Selon l’ancien Premier ministre français, Michel Rocard, dans une interview au journal Les Afriques n°16 du jeudi 14 février 2008, « La Françafrique m’a empoisonnée la vie. J’ai parfois tenté d’empoisonner la sienne, mais elle a la vie dure… ».

La Françafrique est un système mafieux qui protège les intérêts du peuple français et les intérêts des chefs d’Etat africains, au grand dam des intérêts du peuple africain.

A la tête de la diplomatie françafricaine de France, se superposent 4 mains : le président de la République, Nicolas Sarkozy ; le ministre des affaires étrangères, Bernard Kouchner avec sa politique de civilisation ; le Secrétaire général de l’Elysée Claude Guéant ( qui est le nouveau Monsieur Afrique) ayant obtenu la tête de Jean Marie Bockel ; et enfin, le nouveau ministre de coopération, Alain Joyandet, ( c’est l’un des accompagnateurs au Gabon du Secrétaire de l’Elysée en mission pour la Françafrique).

Il existe aussi, du côté de la diplomatie françafricaine de l’Afrique, des poids forts comme : Omar Bongo Ondimba, un des doyens et respecté de la Françafrique, Denis Sassou N’Guesso, le défenseur et le protecteur des intérêts de la Françafrique. Enfin, dans la dernière crise du Tchad, en sollicitant directement l’aide matérielle à Sarkozy pour Idriss Déby. On y trouve aussi : Paul Biya du Cameroun, François Bozizé de Centrafrique, Idriss Déby Itno du Tchad, etc…

D’après le journal, « Le Canard enchaîné » du mercredi 20 février 2008 : « A la demande de l’Élysée, le chef du personnel des Affaires étrangères, Xavier Driencourt, vient d’adresser un télégramme aux ambassades et consulats de France pour leur annoncer que plusieurs grands services du Quai d’Orsay allaient changer de patrons avant que Sarkozy n’occupe, en juillet 2008, la présidence de l’Union Européenne (UE). Les directions des secteurs suivants seront concernées: Afrique, Europe, Asie, Amérique, Affaires stratégiques, etc…. ».

Un coup de balais sans précédent.

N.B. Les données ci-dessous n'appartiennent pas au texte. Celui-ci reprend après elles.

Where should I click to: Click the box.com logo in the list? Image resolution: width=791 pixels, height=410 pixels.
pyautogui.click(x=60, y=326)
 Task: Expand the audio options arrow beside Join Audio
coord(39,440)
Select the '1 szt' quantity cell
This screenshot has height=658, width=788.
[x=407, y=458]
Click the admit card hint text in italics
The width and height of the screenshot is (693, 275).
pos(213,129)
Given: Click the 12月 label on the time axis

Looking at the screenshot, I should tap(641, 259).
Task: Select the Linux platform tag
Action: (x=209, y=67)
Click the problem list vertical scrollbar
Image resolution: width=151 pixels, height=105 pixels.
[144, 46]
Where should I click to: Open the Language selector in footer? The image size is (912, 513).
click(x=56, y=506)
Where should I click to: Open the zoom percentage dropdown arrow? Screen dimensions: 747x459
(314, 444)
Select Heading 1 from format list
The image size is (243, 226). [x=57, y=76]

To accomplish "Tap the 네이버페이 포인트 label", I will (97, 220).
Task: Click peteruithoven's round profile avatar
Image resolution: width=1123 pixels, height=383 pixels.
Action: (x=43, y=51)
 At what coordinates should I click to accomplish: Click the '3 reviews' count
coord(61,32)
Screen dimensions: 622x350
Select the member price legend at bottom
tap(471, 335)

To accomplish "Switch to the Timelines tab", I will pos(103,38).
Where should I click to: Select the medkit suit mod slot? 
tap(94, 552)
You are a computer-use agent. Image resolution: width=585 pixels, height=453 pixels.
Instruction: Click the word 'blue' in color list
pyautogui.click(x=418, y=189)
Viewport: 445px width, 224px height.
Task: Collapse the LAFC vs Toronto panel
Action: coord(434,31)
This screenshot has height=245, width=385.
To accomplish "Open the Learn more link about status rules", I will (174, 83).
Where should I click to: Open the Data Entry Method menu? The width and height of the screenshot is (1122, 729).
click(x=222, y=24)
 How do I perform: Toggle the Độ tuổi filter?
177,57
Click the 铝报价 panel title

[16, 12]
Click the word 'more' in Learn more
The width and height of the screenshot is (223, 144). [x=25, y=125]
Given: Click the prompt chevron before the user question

C’est sans surprise que l’on verrait à ces postes, des sarkozystes et des françafricanistes confirmés, pour appliquer une politique plus atlantiste pour les uns et plus françafricaine pour les autres.

La Françafrique doit savoir que : « la constitution n’est pas un paillasson que l’on doit changer tout le temps, lorsque les amis de la Françafrique arrivent en fin de mandats », selon le centrafricain Adrien Serges Poussou.
La Françafrique doit savoir que : « Seules des commissions électorales consensuelles, permettent au mieux les élections propres et évitent, par conséquent, les affrontements intercommunautaires » pour éviter les mêmes scénarios que le Kenya.

“Les honorables“(entendez les chefs d’entreprises français, en Afrique, qui font de l’espionnage) doivent savoir: « qu’on ne peut pas duper les peuples à vie, même avec la solidité et la solidarité de ses membres mafieux qui violent l’Afrique, il arrivera que, les peuples d’Afrique ne supporteront plus à être colonisés via les potentats locaux ».

La Françafrique doit savoir que : « le monde est en pleine mutation, que l’Afrique n’en échappe pas, au contraire l’attitude actuelle de la France, arrange les Américains et les Asiatiques, en particulier les Chinois, qui sont en osmose presque avec les peuples africains ».